[00:24:21] <jmo> Hey there. I am confused about the proper use case for mongo. If I have a data model that seems to fit just fine in a SQL database, is it a good idea to think about using mongo?
[00:26:18] <Boomtime> jmo: are you prepared to learn something new or would you rather only ever use what you are familiar with?

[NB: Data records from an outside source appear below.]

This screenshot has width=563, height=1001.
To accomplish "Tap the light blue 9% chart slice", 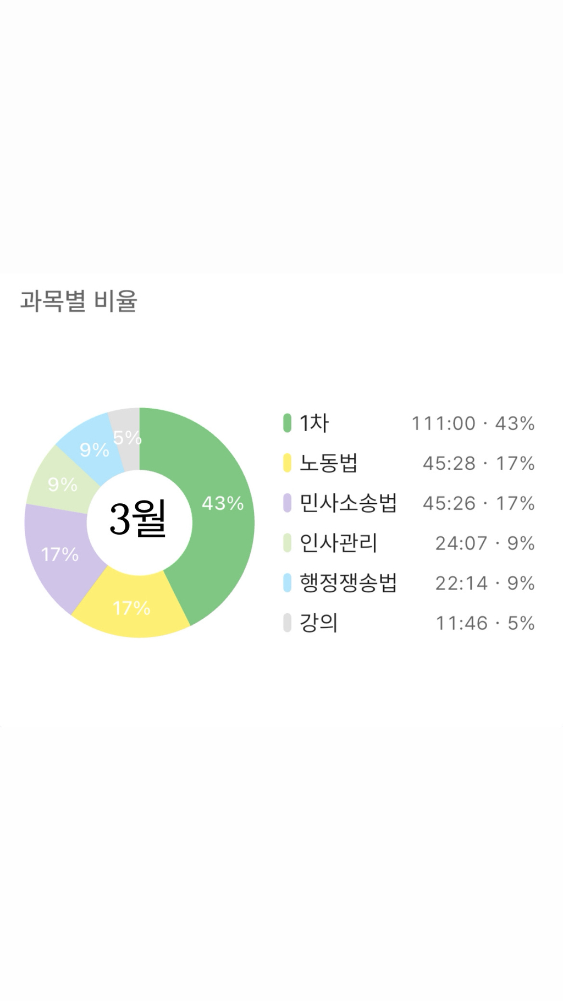I will (92, 448).
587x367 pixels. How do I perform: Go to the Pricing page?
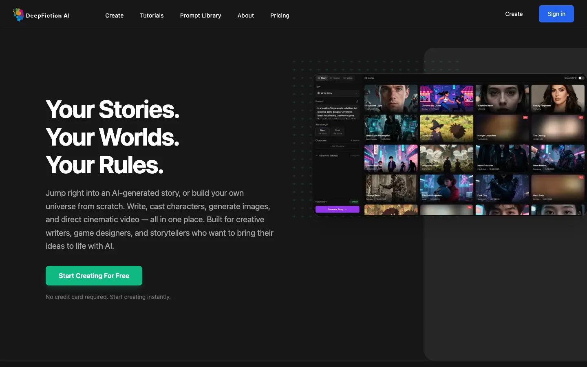[x=280, y=15]
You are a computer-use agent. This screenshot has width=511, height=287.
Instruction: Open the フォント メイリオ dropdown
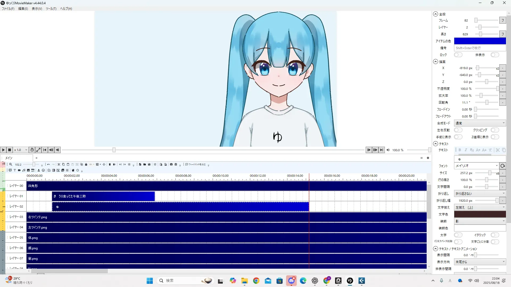click(476, 166)
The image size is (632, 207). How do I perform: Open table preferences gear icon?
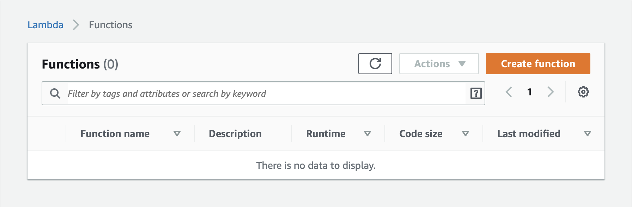click(583, 92)
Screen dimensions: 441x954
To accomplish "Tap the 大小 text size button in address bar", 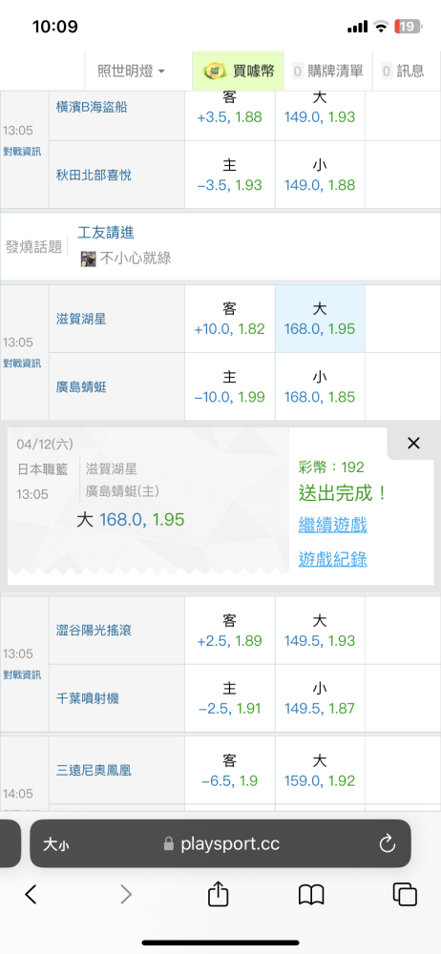I will click(x=56, y=844).
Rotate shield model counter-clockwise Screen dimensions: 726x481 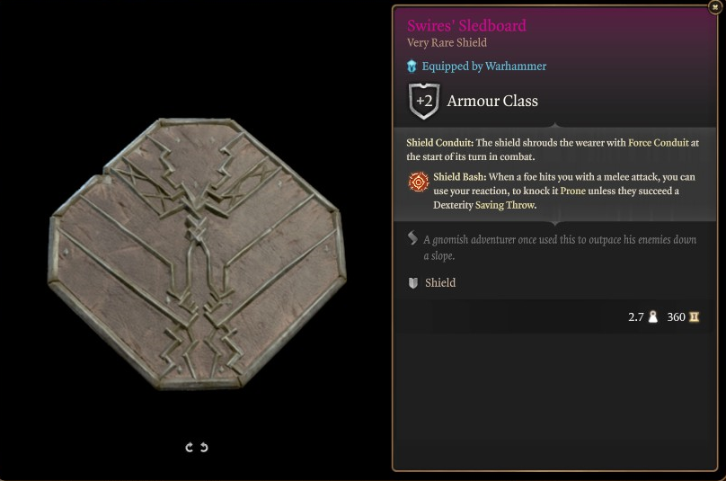coord(204,447)
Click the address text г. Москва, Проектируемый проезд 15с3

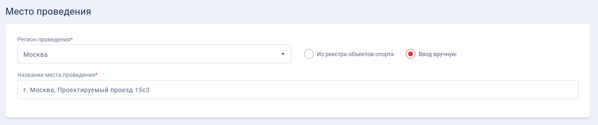[x=86, y=90]
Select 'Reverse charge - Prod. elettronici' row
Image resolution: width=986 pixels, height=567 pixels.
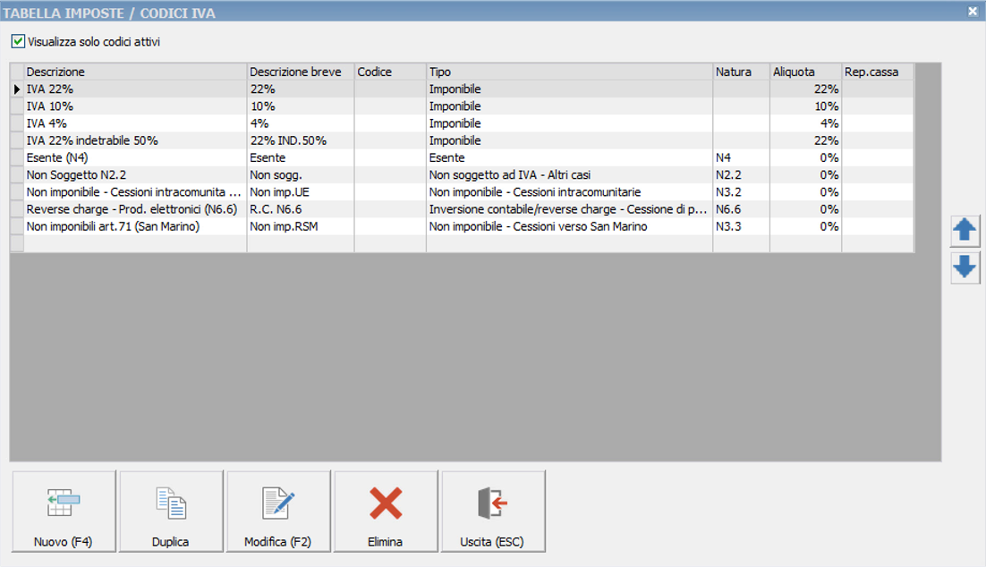pyautogui.click(x=134, y=209)
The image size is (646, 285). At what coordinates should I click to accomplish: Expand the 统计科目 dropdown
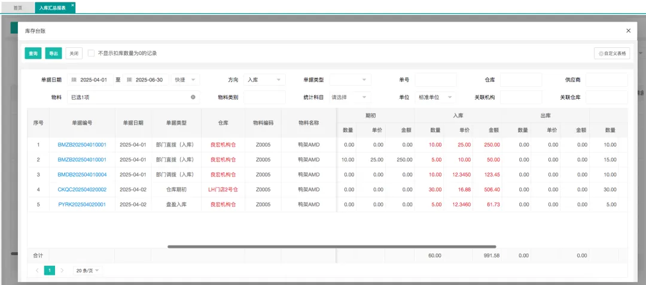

[00:27:17] <Boomtime> MongoDB is a pretty general purpose database - but like _all_ databases, unless you know how to use it, you're probably not going to have a good experience
[00:27:42] <Boomtime> that means you need to be prepared to learn something new, that is all
[00:28:39] <jmo> Boomtime: very willing to learn something new. the flexible schema part for development is mostly what draws me. i'm worried that it's meant more for unstructured / inconsistently structured data
[00:28:57] <jmo> could you really take a relational model and map it into mongo without trouble?
[00:32:39] <jmo> i know this channel will tend to be biased, but is there a case when you definitely *shouldn't* use mongo?
[00:33:30] <Boomtime> when you don't know what you're doing - otherwise nearly anything can work - just like an sql
[00:36:52] <jmo> Boomtime: thanks for the tip, sounds like a plan :)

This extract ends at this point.